Life is about navigating the highs and lows, and every person is affected differently. One aspect that comes up is passing away from suicide, and how that is handled with a life insurance policy. It’s a hard topic to broach, but is one people should have a better understanding of. In this blog post, we will be going over some of the specifics.
Table of Contents
Part one: Suicide clause
Life insurance is built so that you are protected financially in the event of a loved ones passing, but what if they passed as the result of suicide? Well, life insurance policies have a suicide clause. The clause states that if the policy holder takes their own life during the first two years of the policy that the death benefit will not be paid out. Typically this clause is two years, but rarely varies.
Part two: Contestability period
The contestability period is what they call the first two years of a policy. This is where the insurance carrier is allowed to investigate a policy holders death and the information on the application. They receive data from the coroners report along with their own thorough investigation. They then determine if the cause of death is within the agreed terms. There are other ways a premium might not be paid out, such as if you are a hobbyist skydiver and didn’t include that on the application, then you die as a result of skydiving.
Part three: Why a contestability period?
Now, this may all seem insensitive to say that people who take their lives after taking out a life insurance policy are all fraudsters. But fraud is a big deal, and effects everyone. This contestability period protects honest policy holders and ensures the death benefit reaches those who matter most, your beneficiaries. Without it, rates would be too high because they wouldn’t be able to combat dishonest claims and potential abuse. Just like with your auto insurance, the risk (in this case, the risk of death) is pooled and the more payouts there are determine how high your monthly premium is.
Part three: Suicide beyond
During the contestability period, if any form of fraud is found, only the premiums paid will be returned. After the contestability period (usually 2 years), most any cause of death will be covered, including suicide. This is why it is so important to be honest in all aspects of the life insurance application. There will be an investigation upon your death so to keep your family protected you have to be forthcoming and honest with your agent so that they will be protected. You only get one chance to make it right.

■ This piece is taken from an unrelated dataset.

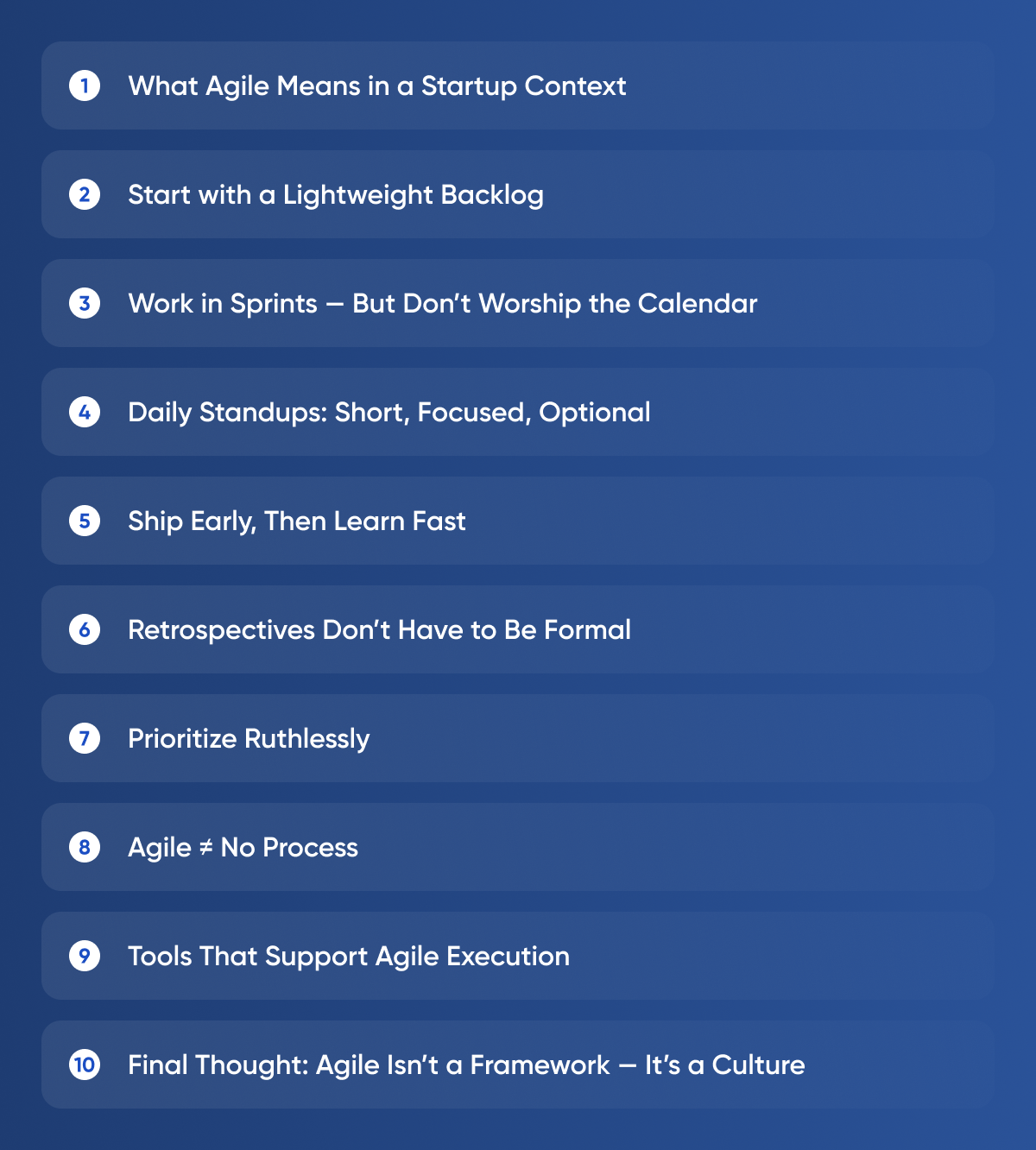Navigate to 'Ship Early, Then Learn Fast'

296,521
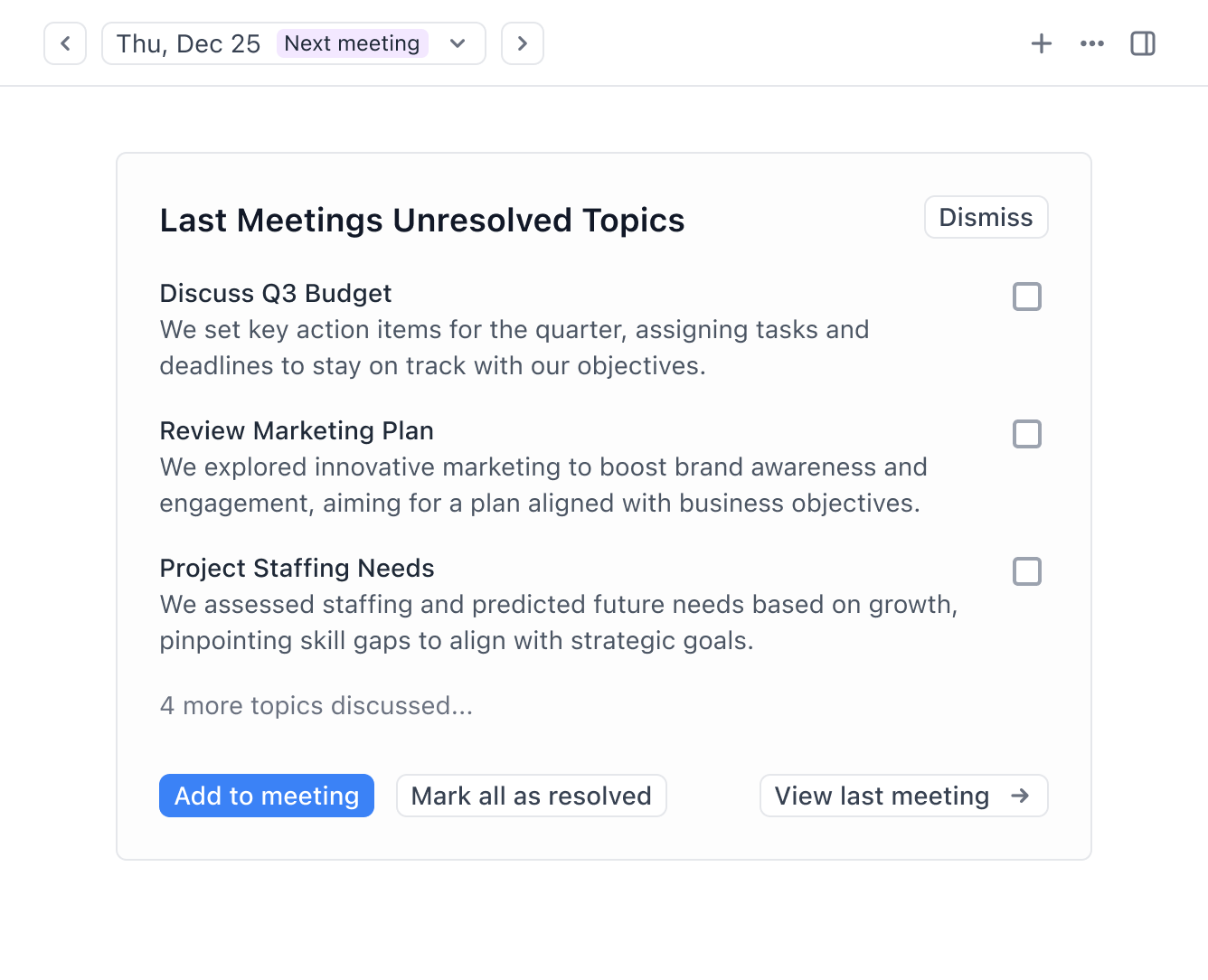Select the date label Thu, Dec 25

Part four: Mental wellness
Be honest. There will be many questions about your life and what kind of factors may contribute to your mortality. The type of questions include occupation, hobbies, travel history, criminal history, and health history. This may include mental health history and specifically suicidal ideation. It may be difficult to confront this, and may raise your premiums, but it is absolutely necessary so that your family is protected.
When planning ahead for the future and thinking about life insurance, you need to know everything that is involved. That includes approaching the topic of suicide with the utmost compassion and empathy. Families that are dealing with the loss of a loved one in this way are struggling with the challenges involved. I urge those of you that this applies to seek professional advice. To those who are planning to get a policy, I urge you to be honest on the application.